On 20 January 2016, I had the opportunity to attend the third and final discussion in a series on 'High Density Happiness.' The discussion was part of MPavilion, a four-month architecture and design event in Melbourne, Australia. Since its inception in 2014, a notable architect has been commissioned to design a pavilion for the Queen Victoria Gardens, which serves as a meeting place for a free program of talks, workshops and performances.
The interesting discussion, High Density Happiness: Urban Placemaking, focused on what makes a neighbourhood or city an appealing and attractive place to live, and how Melbourne can retain its status as the world's most liveable city. The panel included Laura Phillips, editor of Open Journal, Jeff Provan, founder and design director of Neometro, Simon Knott, of BKK Architects and Rachel Elliot-Jones of Assemble. The panelists, as well as a few audience members, raised some interesting ideas and questions which resonated, so I thought I would share, prior to the audio recording being made available on the MPavilion website. You can listen to the audio recording of the first panel discussion as part of this series, High Density Happiness: Building Communities.
High Density Happiness: Urban Placemaking
Residential developments must address and contribute to the public realm, however it is important that we mediate levels of privacy, designing housing as a private retreat from the city, to allow people to engage and dis-engage with public life.
Promoting a diversity of housing types allows for a greater assortment of people to enjoy a building and neighbourhood.
Developers, planners and architects need to ask: Would I be prepared to live in this development? Would I let my family member live here?
Considerations need to be broader than size and focus on the bigger picture feelings of quality and design. We need to raise living standards as many resident concerns are not size, but quality related.
The more a development gives back to the community, the more it gets back. Developments can exhibit generosity through small moves.
Apartments should be an oasis - welcoming their inhabitants and making them feel glad to be home
Discussions about apartment building design should be less focused on height and more about street level interaction. The street facade and treatment of streetscape is often an afterthought, left to the last minute. But how the ground floor activity and design fits with what building residents and the local community want or need is incredibly important.
Developments should respond and contribute to local context. You can't just plonk a design anywhere. It is vital that the needs of the current and future demographic is considered.
A new development model
We need to change the approach to development which covers the site and maximises yield. There are some great examples of models that give back to the community, such as the Commons.
The majority of multi-storey developments in Victoria are not designed by architects. We have witnessed non-designers having the power over design elements which they are not trained or equipped to deal with. Such an approach has been more concerned with market issues rather than the longevity of living spaces.

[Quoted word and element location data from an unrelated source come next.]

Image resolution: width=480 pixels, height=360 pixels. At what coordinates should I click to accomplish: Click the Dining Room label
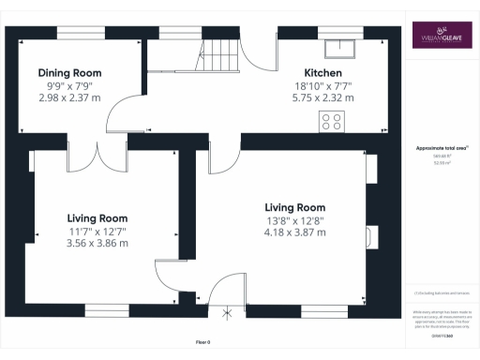[x=69, y=72]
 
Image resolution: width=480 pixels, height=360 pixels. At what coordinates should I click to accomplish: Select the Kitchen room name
[x=322, y=72]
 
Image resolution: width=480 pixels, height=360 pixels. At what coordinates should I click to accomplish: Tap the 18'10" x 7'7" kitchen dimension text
[x=322, y=84]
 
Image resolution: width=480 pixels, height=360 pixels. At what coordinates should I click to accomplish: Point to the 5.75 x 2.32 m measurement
[x=322, y=96]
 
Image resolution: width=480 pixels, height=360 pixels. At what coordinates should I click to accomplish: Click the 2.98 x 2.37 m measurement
[x=69, y=96]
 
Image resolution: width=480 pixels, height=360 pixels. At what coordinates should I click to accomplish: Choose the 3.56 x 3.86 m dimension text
[x=98, y=243]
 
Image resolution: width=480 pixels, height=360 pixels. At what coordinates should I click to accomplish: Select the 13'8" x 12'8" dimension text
[x=294, y=220]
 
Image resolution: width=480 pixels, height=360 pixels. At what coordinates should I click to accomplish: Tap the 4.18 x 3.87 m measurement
[x=294, y=232]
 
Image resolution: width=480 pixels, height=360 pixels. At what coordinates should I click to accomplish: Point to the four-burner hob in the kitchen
[x=332, y=120]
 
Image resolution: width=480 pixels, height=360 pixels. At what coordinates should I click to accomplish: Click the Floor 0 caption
[x=202, y=341]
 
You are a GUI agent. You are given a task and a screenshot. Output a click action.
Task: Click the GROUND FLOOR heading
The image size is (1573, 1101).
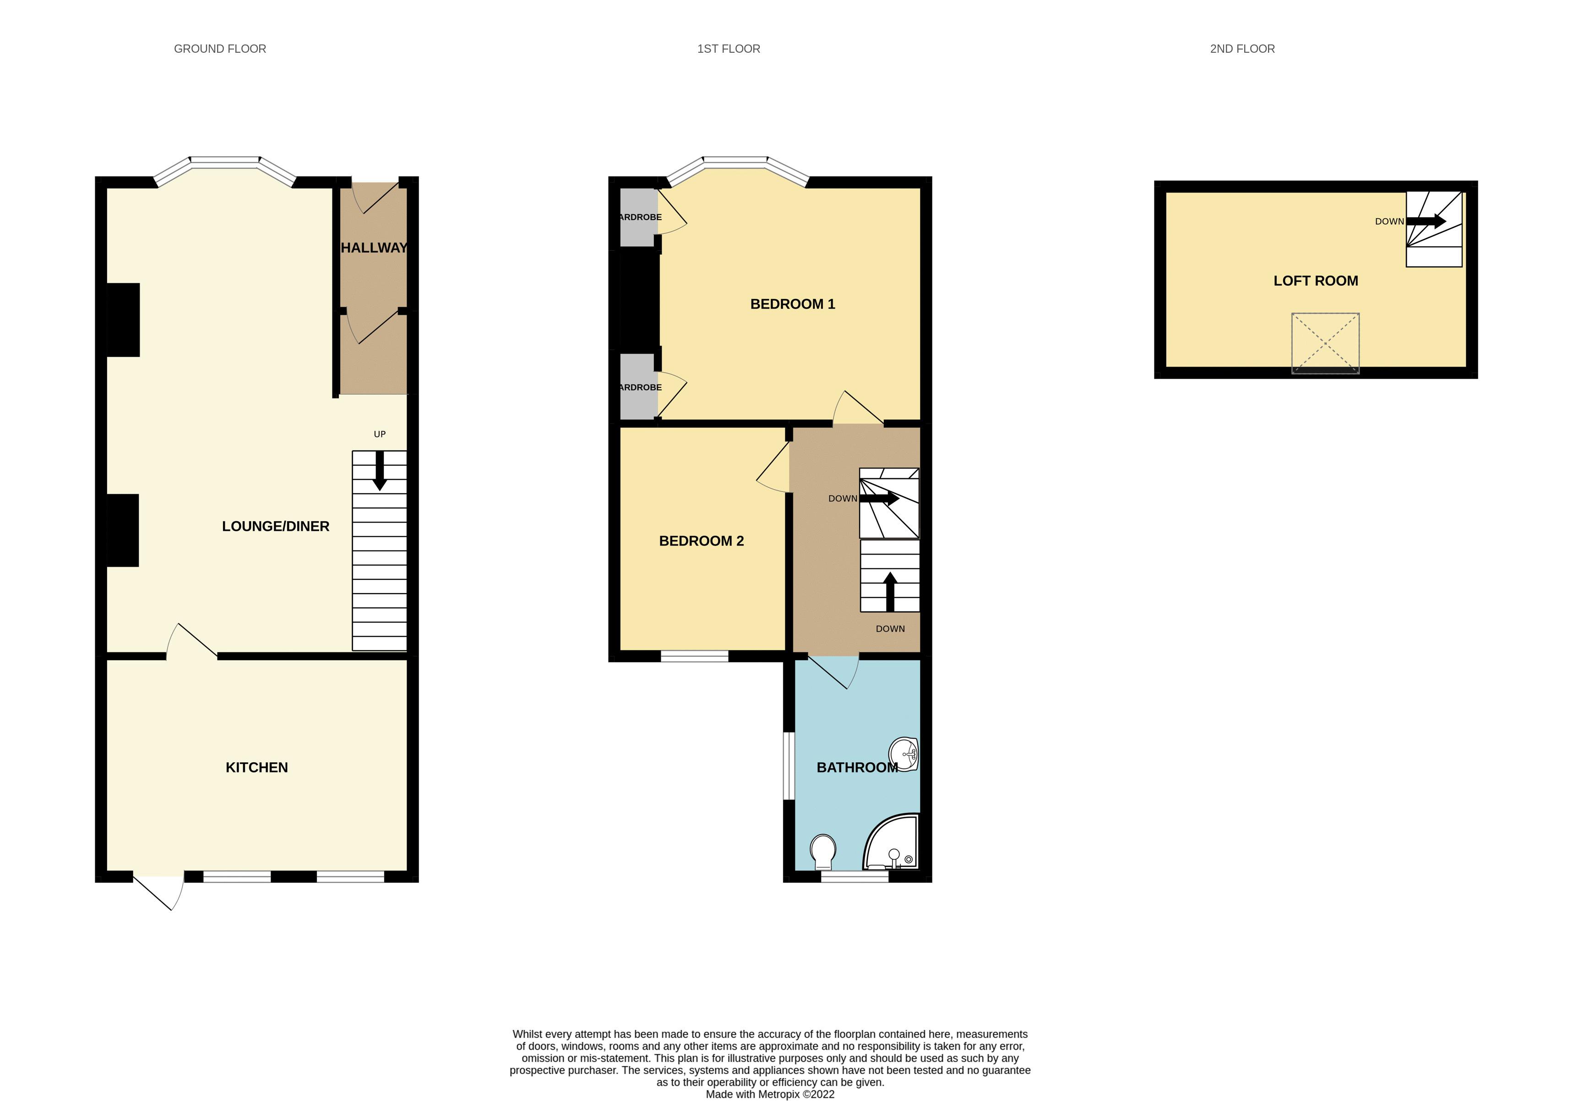220,49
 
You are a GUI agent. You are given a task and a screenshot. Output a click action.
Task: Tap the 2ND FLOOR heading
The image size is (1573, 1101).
1241,49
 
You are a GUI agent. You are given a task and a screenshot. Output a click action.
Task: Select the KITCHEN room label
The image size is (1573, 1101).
256,767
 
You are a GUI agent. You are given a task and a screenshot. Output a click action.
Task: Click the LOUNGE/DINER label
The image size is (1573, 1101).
275,526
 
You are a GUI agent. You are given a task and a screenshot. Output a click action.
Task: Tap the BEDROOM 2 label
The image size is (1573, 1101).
701,541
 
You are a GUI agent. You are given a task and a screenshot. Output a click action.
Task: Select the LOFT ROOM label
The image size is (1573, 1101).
1315,281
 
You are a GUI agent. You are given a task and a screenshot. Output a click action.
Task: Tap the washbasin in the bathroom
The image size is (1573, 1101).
905,755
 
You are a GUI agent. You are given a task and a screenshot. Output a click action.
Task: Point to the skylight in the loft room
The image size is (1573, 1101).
1325,343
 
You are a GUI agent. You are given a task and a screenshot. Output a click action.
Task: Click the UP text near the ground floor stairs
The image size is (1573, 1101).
380,434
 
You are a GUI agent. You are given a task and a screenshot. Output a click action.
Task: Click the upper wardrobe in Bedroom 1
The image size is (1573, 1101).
638,217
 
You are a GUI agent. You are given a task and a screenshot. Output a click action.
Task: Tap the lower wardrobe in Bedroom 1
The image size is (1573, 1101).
638,387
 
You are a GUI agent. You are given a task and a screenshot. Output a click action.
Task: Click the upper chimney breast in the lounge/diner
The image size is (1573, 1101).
123,320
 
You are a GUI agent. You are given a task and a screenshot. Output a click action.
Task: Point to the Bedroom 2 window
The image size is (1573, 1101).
694,657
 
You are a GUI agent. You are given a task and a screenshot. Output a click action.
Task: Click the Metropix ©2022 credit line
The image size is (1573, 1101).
770,1094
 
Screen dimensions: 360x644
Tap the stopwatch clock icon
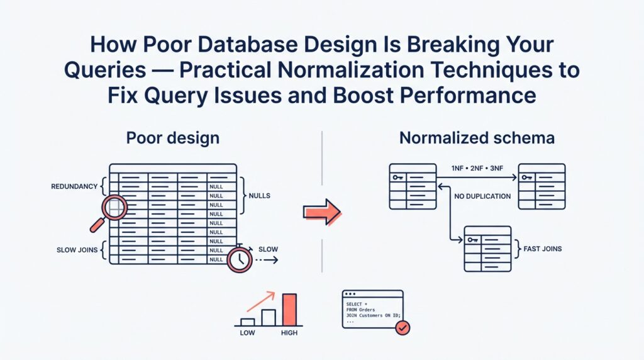240,258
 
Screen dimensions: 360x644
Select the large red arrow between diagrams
321,212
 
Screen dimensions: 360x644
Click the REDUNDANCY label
75,187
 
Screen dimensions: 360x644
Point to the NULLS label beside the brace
259,196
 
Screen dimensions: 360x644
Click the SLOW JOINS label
77,250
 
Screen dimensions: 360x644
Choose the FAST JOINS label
543,249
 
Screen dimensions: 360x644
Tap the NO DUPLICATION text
482,196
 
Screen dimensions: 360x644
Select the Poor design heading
173,138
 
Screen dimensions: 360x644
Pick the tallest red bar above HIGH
289,310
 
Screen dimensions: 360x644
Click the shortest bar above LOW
247,322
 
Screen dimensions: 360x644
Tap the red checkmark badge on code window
401,327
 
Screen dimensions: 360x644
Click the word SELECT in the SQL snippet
354,304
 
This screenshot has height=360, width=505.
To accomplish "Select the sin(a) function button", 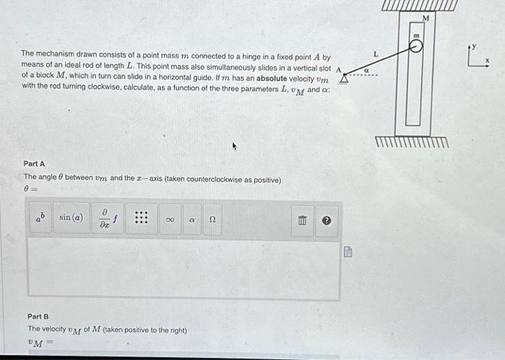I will pyautogui.click(x=71, y=217).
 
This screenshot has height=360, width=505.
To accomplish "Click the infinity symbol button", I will pyautogui.click(x=169, y=217).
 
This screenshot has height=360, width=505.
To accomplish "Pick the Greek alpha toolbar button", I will pyautogui.click(x=191, y=217).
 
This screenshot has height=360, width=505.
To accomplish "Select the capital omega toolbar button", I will pyautogui.click(x=212, y=217).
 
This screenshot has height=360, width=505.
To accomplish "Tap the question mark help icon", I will pyautogui.click(x=326, y=218).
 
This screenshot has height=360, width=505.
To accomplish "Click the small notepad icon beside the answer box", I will pyautogui.click(x=348, y=252).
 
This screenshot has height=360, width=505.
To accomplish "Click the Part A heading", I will pyautogui.click(x=34, y=164).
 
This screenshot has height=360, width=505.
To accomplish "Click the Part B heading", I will pyautogui.click(x=38, y=316).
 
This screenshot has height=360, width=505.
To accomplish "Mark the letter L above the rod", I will pyautogui.click(x=375, y=54).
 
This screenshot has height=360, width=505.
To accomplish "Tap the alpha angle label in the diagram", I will pyautogui.click(x=366, y=71).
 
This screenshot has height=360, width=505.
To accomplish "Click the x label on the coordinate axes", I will pyautogui.click(x=488, y=61).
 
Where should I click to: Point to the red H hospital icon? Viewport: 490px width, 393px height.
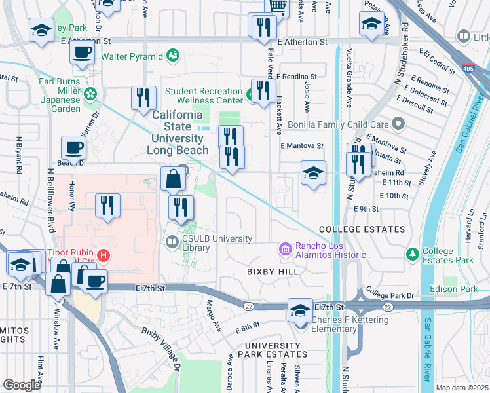102,254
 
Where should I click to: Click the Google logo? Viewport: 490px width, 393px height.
22,385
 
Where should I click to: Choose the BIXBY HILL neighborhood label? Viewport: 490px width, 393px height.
273,271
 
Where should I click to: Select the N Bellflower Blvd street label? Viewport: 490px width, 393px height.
50,200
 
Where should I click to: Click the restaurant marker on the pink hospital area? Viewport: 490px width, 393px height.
107,206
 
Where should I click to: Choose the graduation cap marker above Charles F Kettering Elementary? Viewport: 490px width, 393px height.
300,310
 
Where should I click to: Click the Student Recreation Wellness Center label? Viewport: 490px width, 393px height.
204,96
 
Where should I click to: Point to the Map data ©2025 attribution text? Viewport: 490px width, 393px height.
462,388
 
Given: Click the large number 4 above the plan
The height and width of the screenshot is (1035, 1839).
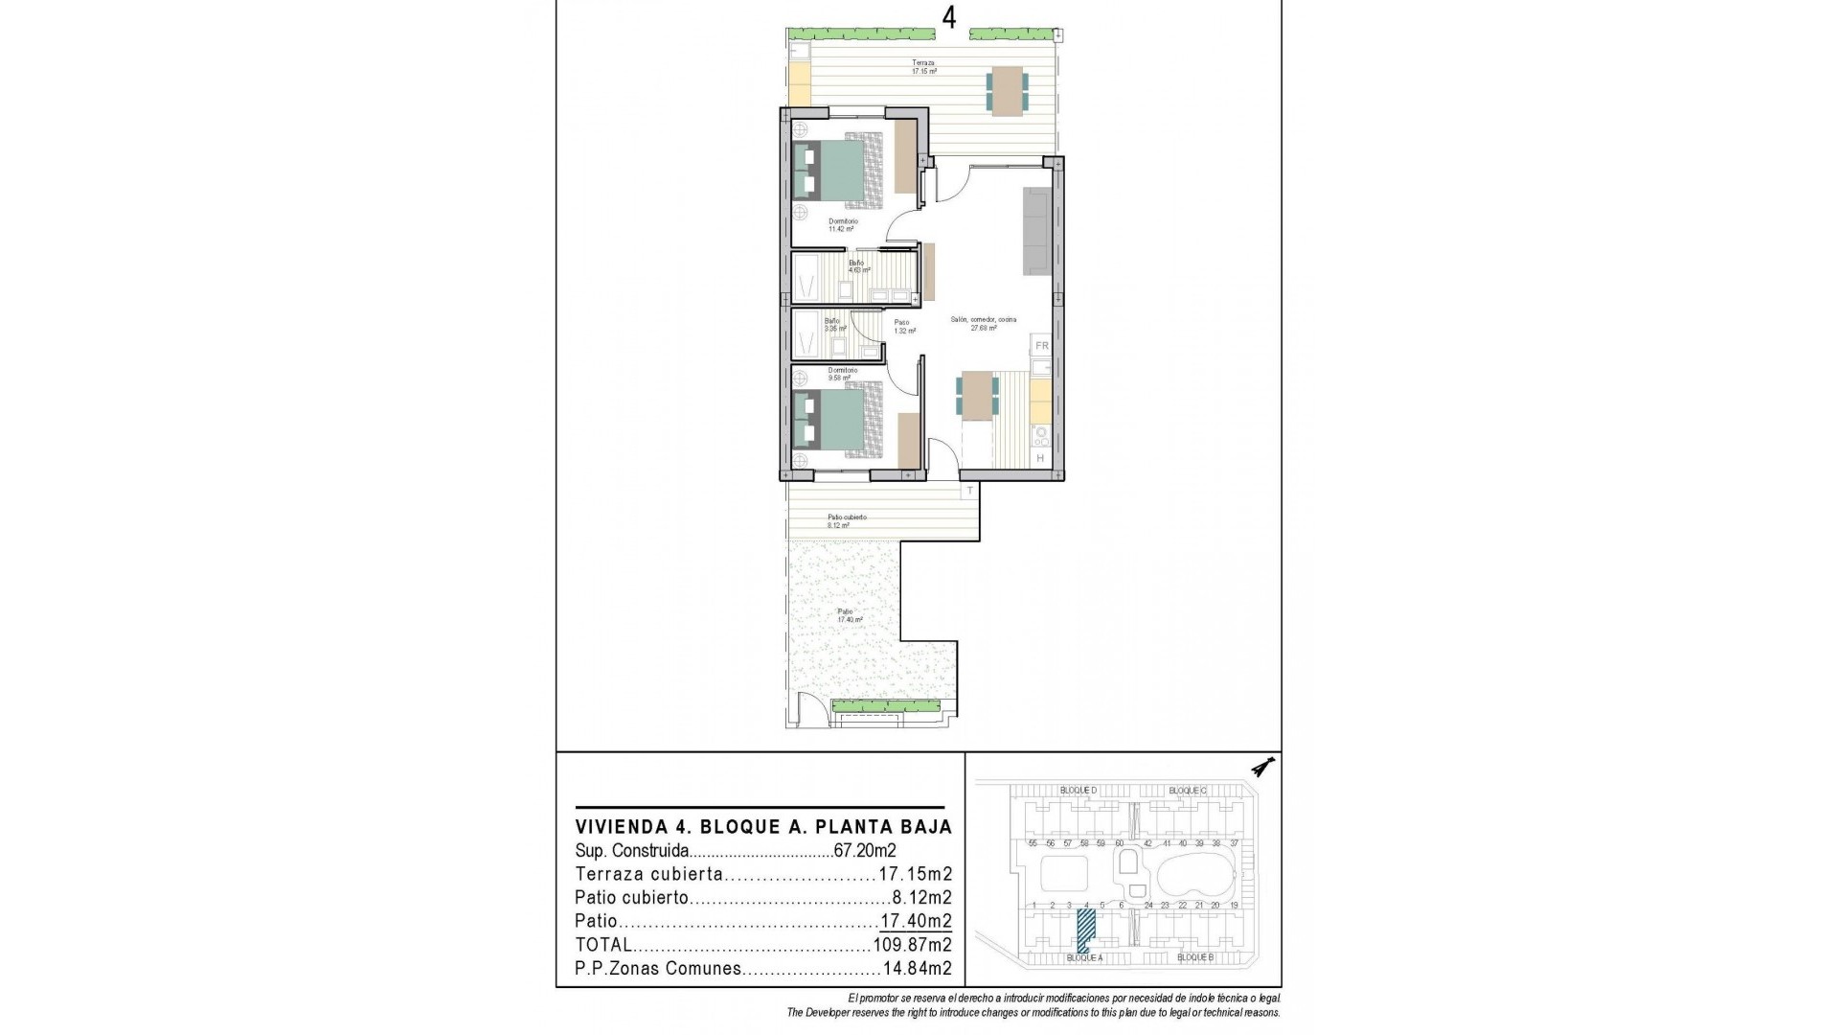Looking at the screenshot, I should coord(948,19).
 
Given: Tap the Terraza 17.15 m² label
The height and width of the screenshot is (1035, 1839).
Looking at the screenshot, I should coord(923,67).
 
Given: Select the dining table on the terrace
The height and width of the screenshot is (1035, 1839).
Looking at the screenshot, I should coord(1007,91).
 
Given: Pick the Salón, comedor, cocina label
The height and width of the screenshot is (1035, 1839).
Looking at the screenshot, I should coord(983,323).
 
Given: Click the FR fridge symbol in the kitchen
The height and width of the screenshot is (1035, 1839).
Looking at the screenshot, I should coord(1042,346).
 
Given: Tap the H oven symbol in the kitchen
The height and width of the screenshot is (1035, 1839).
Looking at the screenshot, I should coord(1040,459).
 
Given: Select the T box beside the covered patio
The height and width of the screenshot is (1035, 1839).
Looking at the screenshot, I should coord(969,492).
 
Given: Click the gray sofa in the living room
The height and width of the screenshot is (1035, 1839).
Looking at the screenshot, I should coord(1037,230).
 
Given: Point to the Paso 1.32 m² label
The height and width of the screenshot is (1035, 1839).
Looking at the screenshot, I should coord(903,327).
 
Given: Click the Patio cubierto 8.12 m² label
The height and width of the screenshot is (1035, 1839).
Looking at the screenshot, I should coord(847,521).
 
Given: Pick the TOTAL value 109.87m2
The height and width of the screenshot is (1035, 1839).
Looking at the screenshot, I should coord(912,945).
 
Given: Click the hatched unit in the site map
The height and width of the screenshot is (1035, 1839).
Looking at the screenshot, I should coord(1086,929).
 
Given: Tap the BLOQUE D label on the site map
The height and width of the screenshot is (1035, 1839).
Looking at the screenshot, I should coord(1078,791).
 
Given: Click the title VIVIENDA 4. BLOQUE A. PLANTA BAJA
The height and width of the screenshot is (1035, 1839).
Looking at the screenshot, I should coord(763,827).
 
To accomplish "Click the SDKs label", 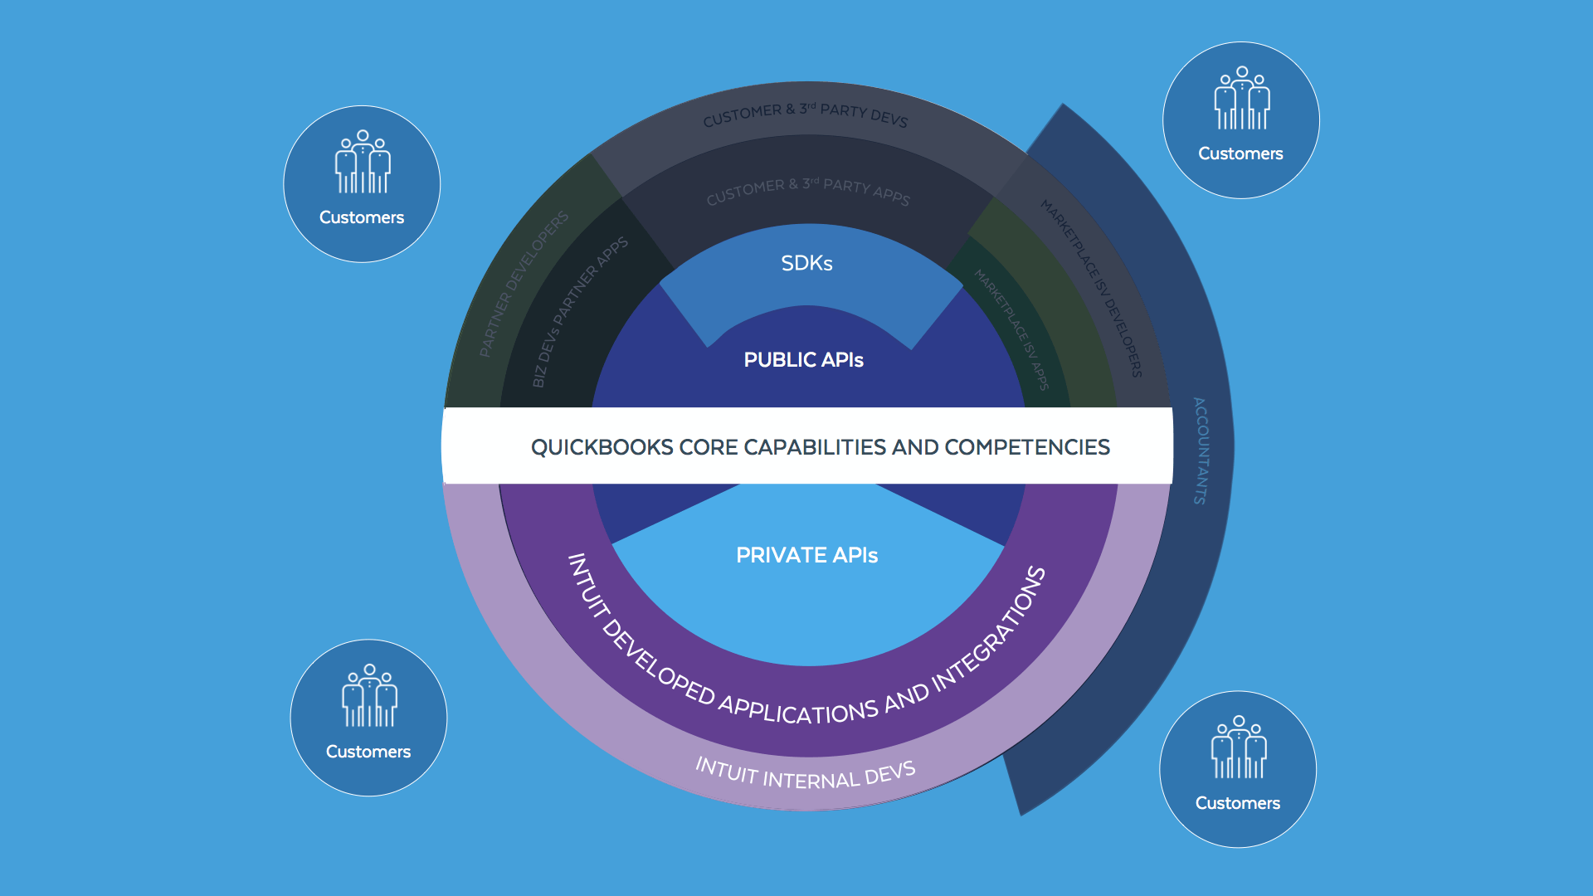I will (x=806, y=263).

We need to better consider the implications of gentrification and displacement. Sometimes the diverse, artistic community which has made an area appealing is pushed out when they become 'trendy'.
We need to consider the finished construction as the start of the development process, not the end, as this is where we see its actual contribution to the residents, street, neighbourhood and city.
We have opportunities to incentivise new approaches to development, such as collective and affordable housing.
Car parking policy needs to be revitalised to reflect changing needs and attitudes. Reduced car parking is cost-effective to developers, reduces housing cost and contributes greater housing choice in market. There is opportunity for better bike storage and maintenance facilities in apartments.
It is important to shift the role of government from an 'umpire' to leading good development outcomes. To aid this political donations from developers should be banned so that the State Government isn't subject to difficult pressures. To protect our assets (public transportation, public spaces, etc), we need good legislation and policy. Independent design review processes is beneficial as no sites are the same. Architects, landscape architects and designers should involved in large scale development and public participation must be encouraged to allow for community discussion and debate.